**ASSIGNMENT:**
Leaving out all pictures, transcribe the lines below exactly, from the first through the line containing "Sprint Car Flange (723, 1033)".

----------------

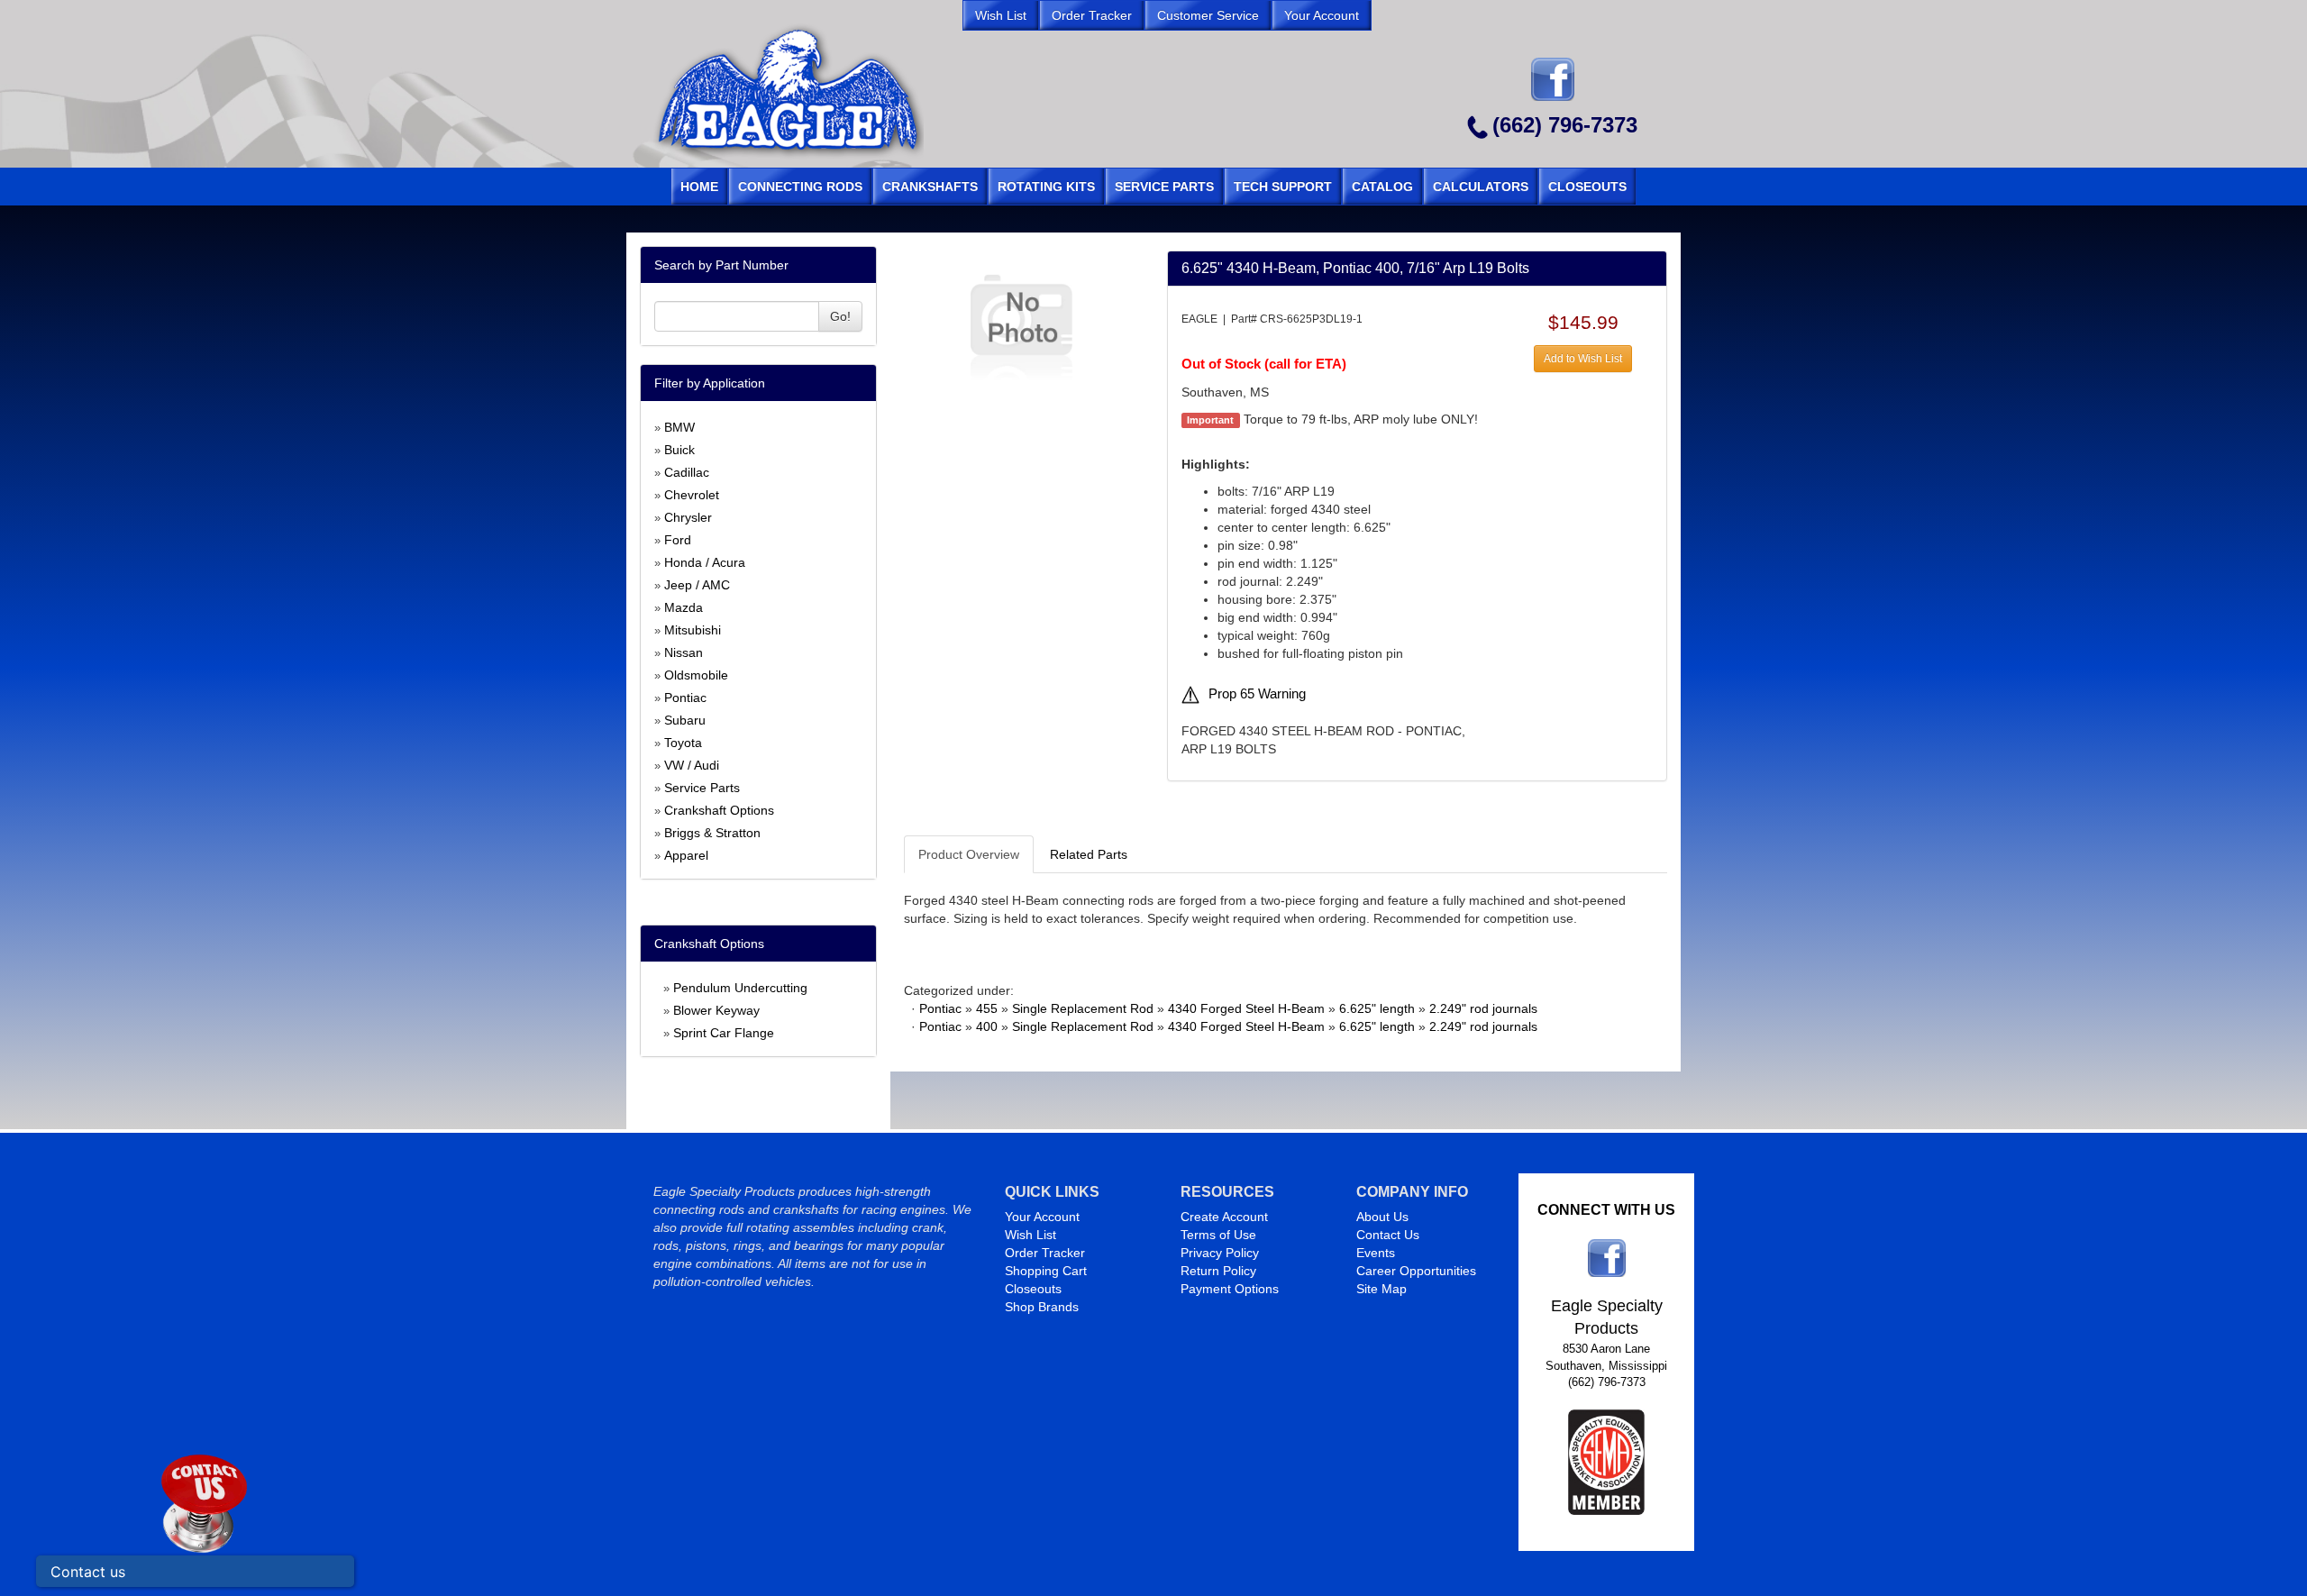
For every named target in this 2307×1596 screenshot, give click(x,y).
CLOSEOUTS (1587, 186)
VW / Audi (691, 765)
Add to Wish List (1583, 358)
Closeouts (1033, 1288)
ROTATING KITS (1046, 186)
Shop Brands (1042, 1307)
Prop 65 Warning (1257, 694)
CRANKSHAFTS (930, 186)
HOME (699, 186)
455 (987, 1008)
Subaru (685, 720)
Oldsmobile (696, 675)
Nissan (683, 652)
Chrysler (688, 517)
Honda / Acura (704, 562)
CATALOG (1382, 186)
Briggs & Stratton (712, 832)
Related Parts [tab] (1088, 854)
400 (987, 1026)
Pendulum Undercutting (740, 987)
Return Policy (1218, 1270)
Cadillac (686, 472)
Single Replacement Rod (1083, 1008)
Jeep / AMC (697, 585)
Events (1375, 1252)
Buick (679, 449)
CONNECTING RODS (800, 186)
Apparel (686, 855)
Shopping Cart (1046, 1270)
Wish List (1030, 1234)
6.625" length (1377, 1008)
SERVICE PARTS (1164, 186)
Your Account (1042, 1216)
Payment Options (1230, 1288)
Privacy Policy (1220, 1252)
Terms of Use (1218, 1234)
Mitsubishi (692, 630)
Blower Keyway (716, 1010)
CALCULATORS (1480, 186)
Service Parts (702, 787)
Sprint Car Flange (723, 1033)
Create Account (1224, 1216)
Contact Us (1387, 1234)
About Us (1382, 1216)
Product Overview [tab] (968, 854)
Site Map (1381, 1288)
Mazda (683, 607)
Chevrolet (691, 495)
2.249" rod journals (1483, 1008)
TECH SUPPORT (1283, 186)
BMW (679, 427)
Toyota (683, 742)
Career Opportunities (1416, 1270)
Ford (677, 540)
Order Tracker (1045, 1252)
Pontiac (685, 697)
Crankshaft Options (719, 810)
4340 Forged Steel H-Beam (1246, 1008)
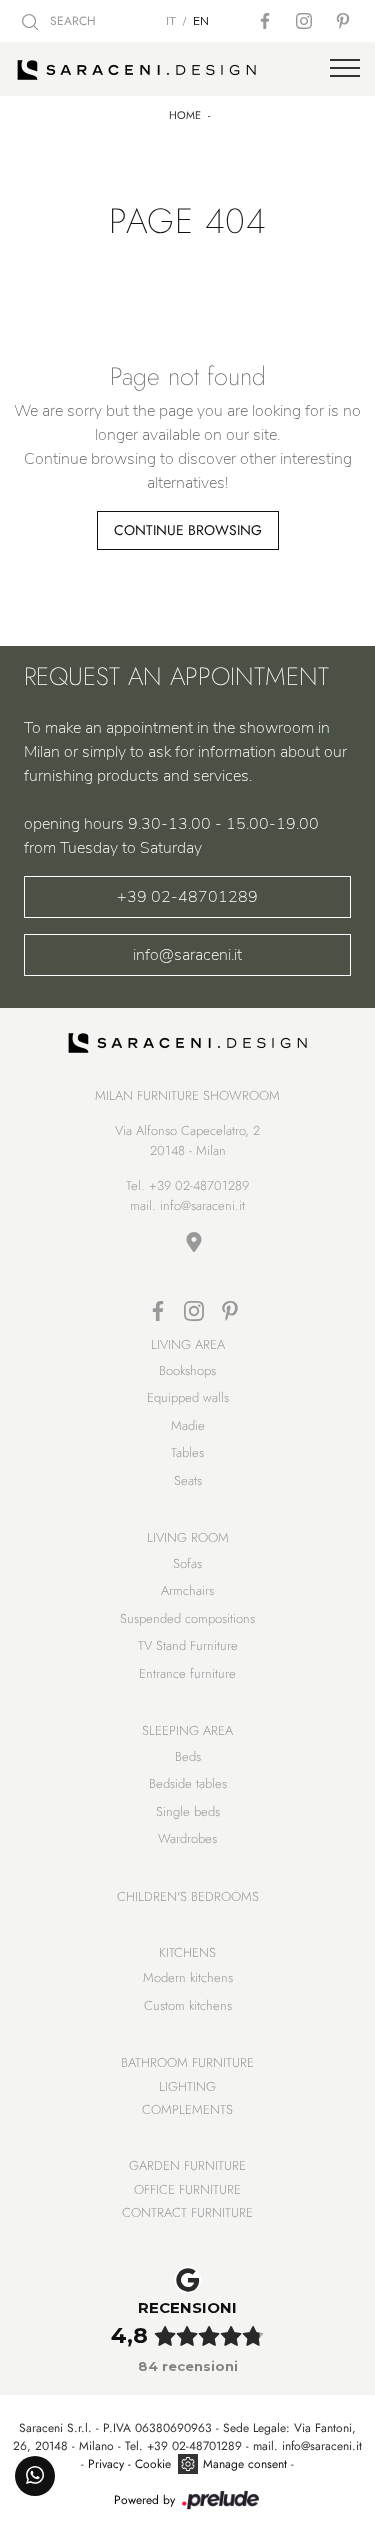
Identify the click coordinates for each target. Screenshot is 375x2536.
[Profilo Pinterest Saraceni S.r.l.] (345, 21)
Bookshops (187, 1370)
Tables (187, 1452)
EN (201, 21)
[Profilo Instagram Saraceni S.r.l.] (306, 21)
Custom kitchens (188, 2005)
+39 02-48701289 (187, 897)
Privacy (106, 2464)
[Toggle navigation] (345, 69)
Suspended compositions (187, 1618)
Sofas (187, 1563)
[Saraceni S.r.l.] (187, 69)
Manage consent (245, 2464)
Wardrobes (187, 1838)
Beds (188, 1756)
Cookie (153, 2464)
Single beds (188, 1811)
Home (185, 115)
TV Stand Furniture (188, 1645)
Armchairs (187, 1590)
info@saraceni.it (187, 955)
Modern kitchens (188, 1977)
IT (171, 21)
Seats (188, 1480)
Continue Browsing (188, 530)
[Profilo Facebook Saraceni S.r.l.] (267, 21)
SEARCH (71, 21)
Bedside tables (188, 1783)
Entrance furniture (187, 1673)
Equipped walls (188, 1397)
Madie (188, 1425)
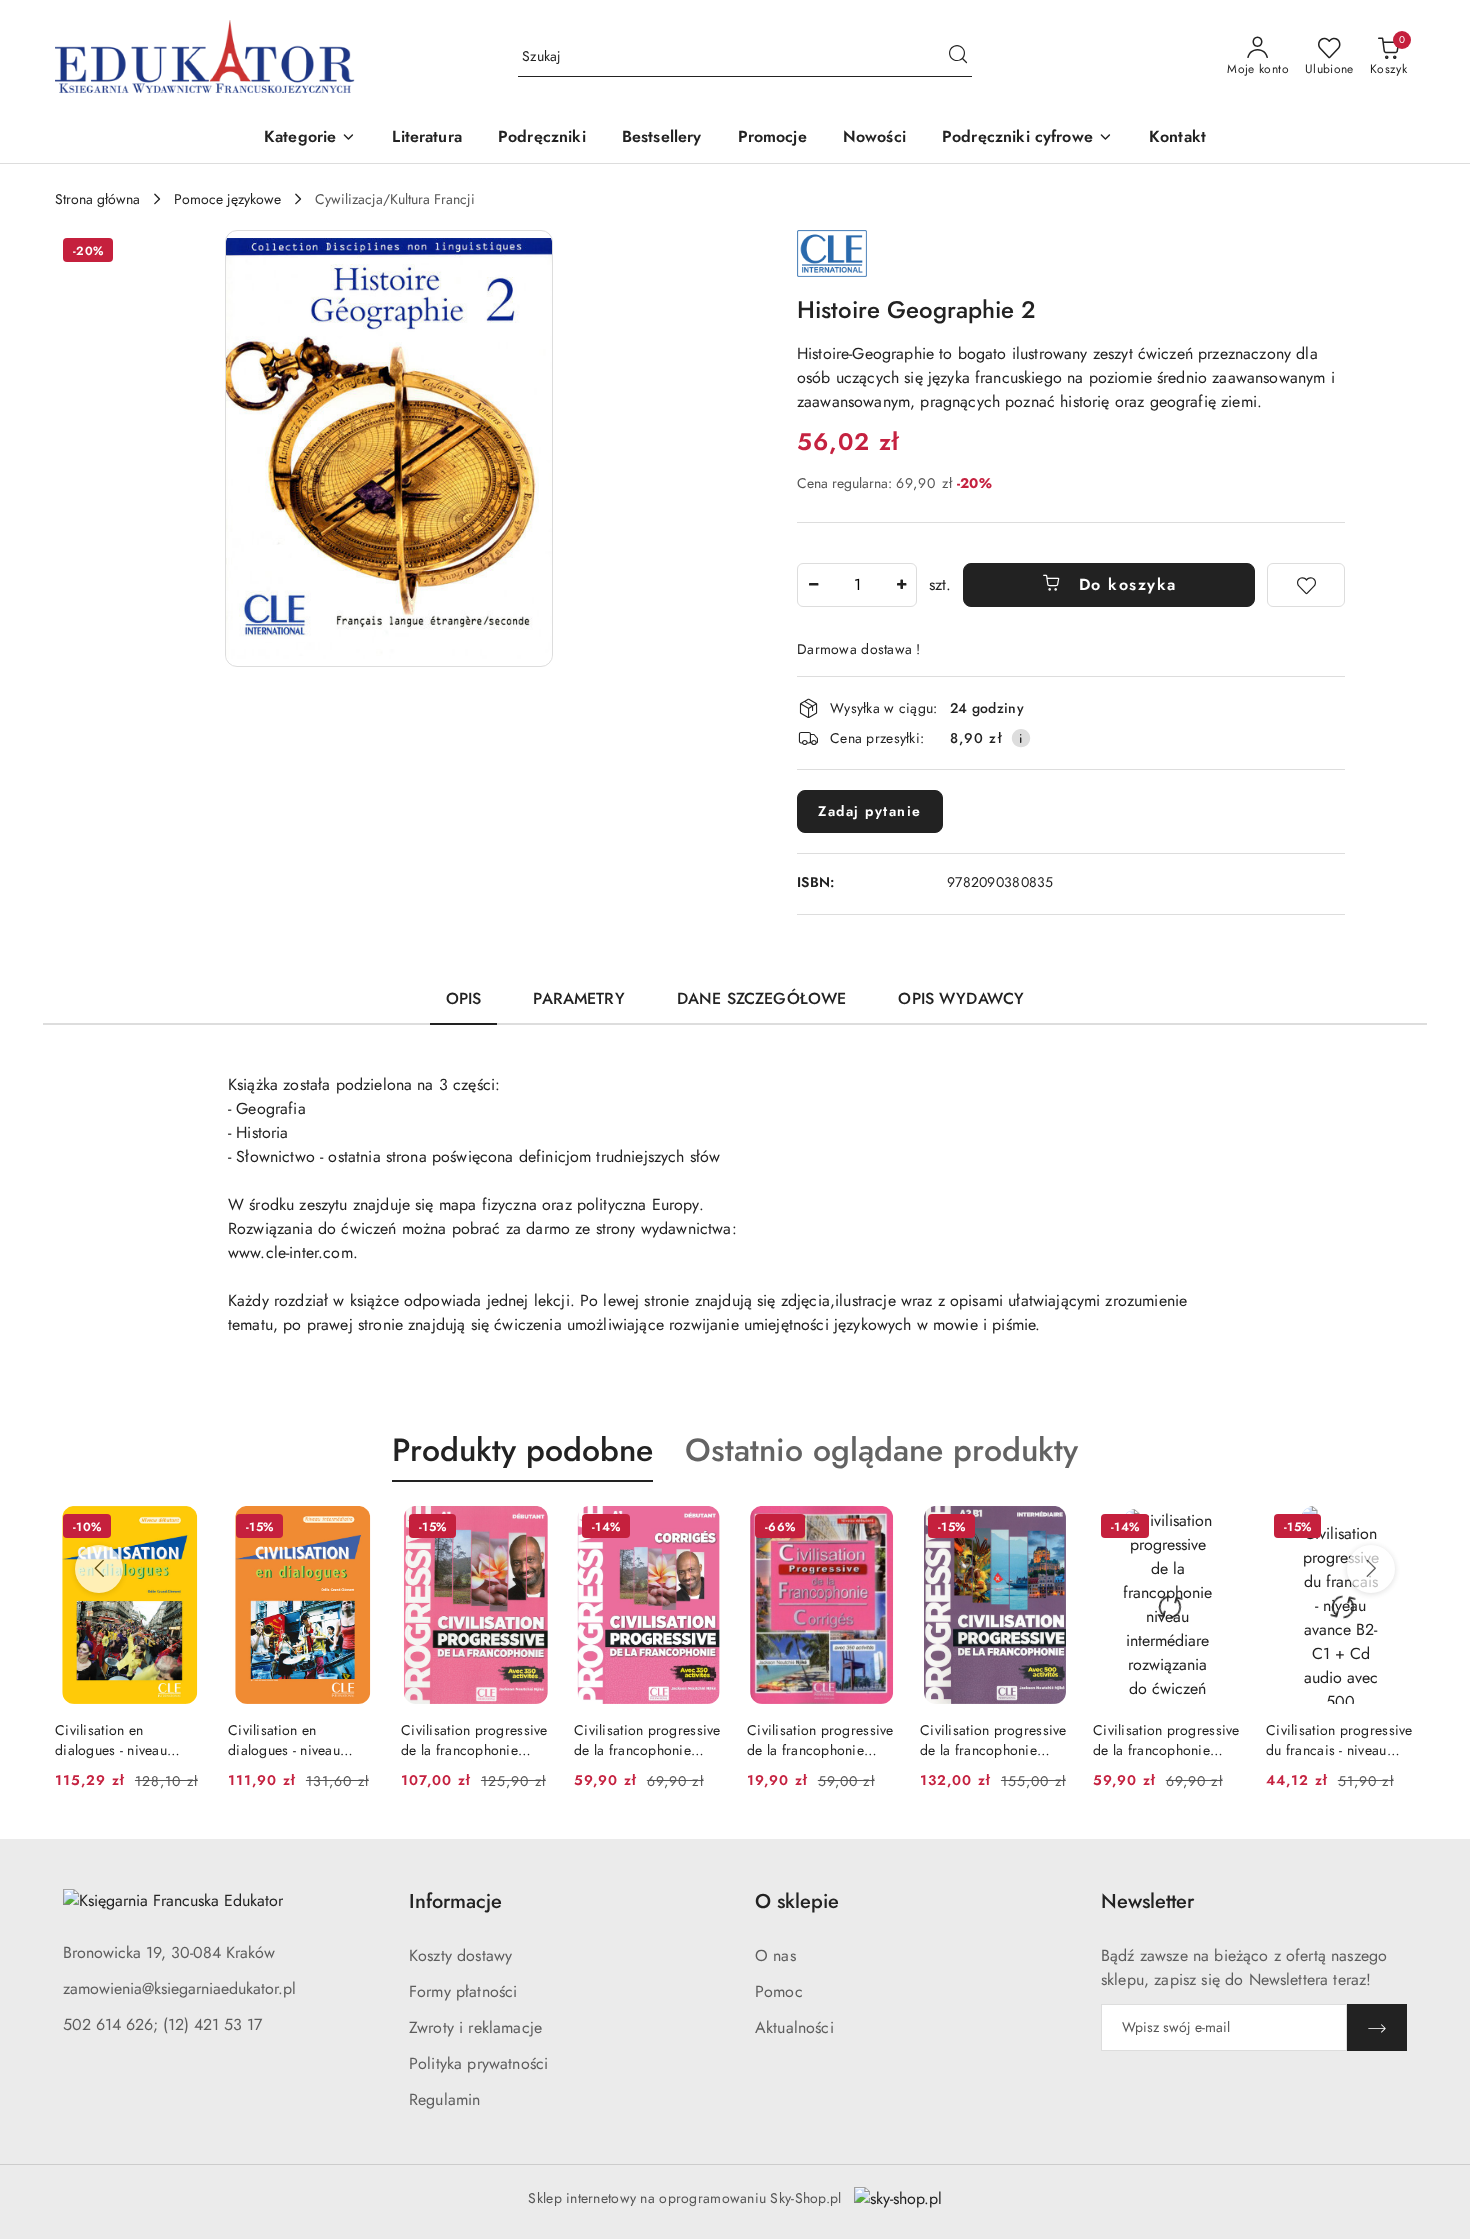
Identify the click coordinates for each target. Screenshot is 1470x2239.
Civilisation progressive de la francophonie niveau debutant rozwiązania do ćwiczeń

----------------

**SOLUTION TO THE PROBLEM:**
For every named target in this 2307×1596 screenshot, give click(x,y).
CLOSEOUTS (1587, 186)
VW / Audi (691, 765)
Add to Wish List (1583, 358)
Closeouts (1033, 1288)
ROTATING KITS (1046, 186)
Shop Brands (1042, 1307)
Prop 65 Warning (1257, 694)
CRANKSHAFTS (930, 186)
HOME (699, 186)
455 (987, 1008)
Subaru (685, 720)
Oldsmobile (696, 675)
Nissan (683, 652)
Chrysler (688, 517)
Honda / Acura (704, 562)
CATALOG (1382, 186)
Briggs & Stratton (712, 832)
Related Parts [tab] (1088, 854)
400 (987, 1026)
Pendulum Undercutting (740, 987)
Return Policy (1218, 1270)
Cadillac (686, 472)
Single Replacement Rod (1083, 1008)
Jeep / AMC (697, 585)
Events (1375, 1252)
Buick (679, 449)
CONNECTING RODS (800, 186)
Apparel (686, 855)
Shopping Cart (1046, 1270)
Wish List (1030, 1234)
6.625" length (1377, 1008)
SERVICE PARTS (1164, 186)
Your Account (1042, 1216)
Payment Options (1230, 1288)
Privacy Policy (1220, 1252)
Terms of Use (1218, 1234)
Mitsubishi (692, 630)
Blower Keyway (716, 1010)
CALCULATORS (1480, 186)
Service Parts (702, 787)
Sprint Car Flange (723, 1033)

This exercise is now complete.